La structure est celle d'un double plateau anticlinal encadrant et resserrant tour à tour des synclinaux de forme elliptique. Les bandes dont se compose le plateau méridional commencent dès le Poitou et se prolongent en convergeant jusqu'à la Cornouaille et à la pointe du Raz. Celles du plateau septentrional, moins régulièrement ordonnées, se déroulent cependant à partir du Bocage normand, du Cotentin et du Maine, avec une convergence marquée aussi vers l'Ouest. La mer, qui les recouvre en partie, en laisse deviner la continuité dans les /les et écueils du golfe normano-breton. Ils se rapprochent, dans le Léon, des plis correspondants de la Cornouaille ; mais c'est au large d'Ouessant, sous les flots de l'Atlantique, qu'il faudrait en chercher le prolongement.
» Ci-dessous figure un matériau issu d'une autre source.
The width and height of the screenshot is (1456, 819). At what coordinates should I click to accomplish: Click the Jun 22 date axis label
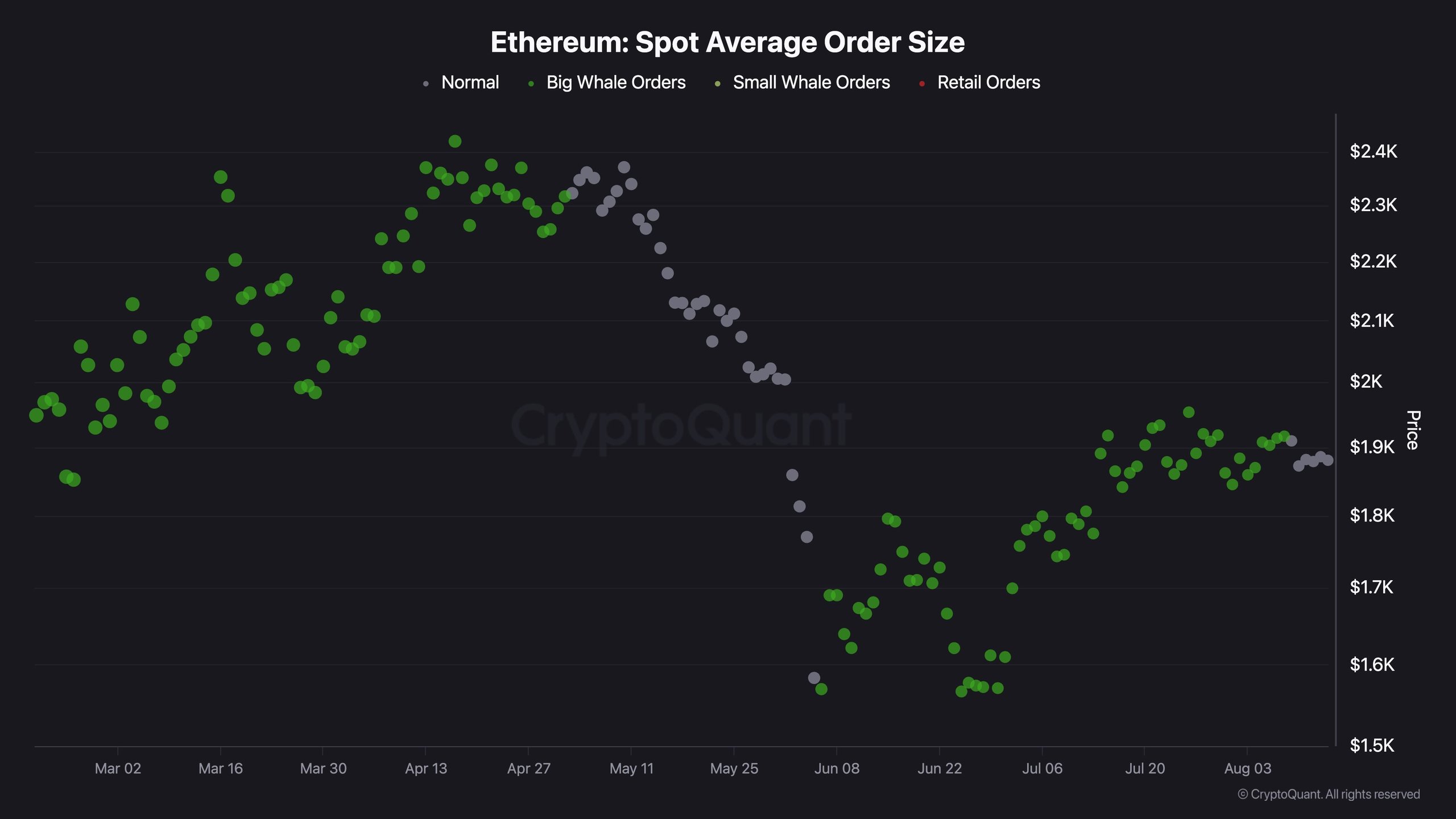940,768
Cette structure pourrait faire supposer que le Massif de l'Ouest trouve un centre dans le pli ou sillon qui, de Laval à Châteaulin, s'intercale entre le plateau méridional et le plateau septentrional. Là, en effet, se rattachent les deux ailes relevées du Massif ; et l'inclinaison des couches a permis à des terrains un peu plus récents, un peu plus variés, moins dépourvus de chaux, de s'y conserver. Mais les efforts de compression latérale se sont exercés avec une telle intensité que les couches intermédiaires qui constituent le synclinal intérieur ont été laminées, interrompues et par endroits supprimées de la surface. Elles se prolongeaient primitivement de l'Est à l'Ouest sur toute l'étendue du Massif, du Maine au Finistère ; elles ont été sur la majeure partie de leur parcours si bien réduites qu'il faut l'œil du géologue pour les discerner. Deux lambeaux un peu considérables subsistent seulement : l'un à l'extrémité orientale qui est le bassin de Laval ; l'autre à l'extrémité occidentale, qui est celui de Châteaulin. Mais ces deux bassins sont relativement exigus ; et rien ne les fait communiquer entre eux. Il n'y a dans ce synclinal que des tronçons de rivière ; aucun fleuve continu n'a réussi à s'y établir. Les eaux courantes n'ont pas rencontré dans le Massif de l'Ouest les conditions favorables qui dans des régions de pénéplaines analogues, comme le sont aux États-Unis les Appalaches, ont permis de creuser une grande vallée, c'est-à-dire une sorte de couloir la sillonnant dans leur longueur. Ce trait général, qui eût servi de correctif au morcellement qui est le fond de l'Ouest, fait défaut.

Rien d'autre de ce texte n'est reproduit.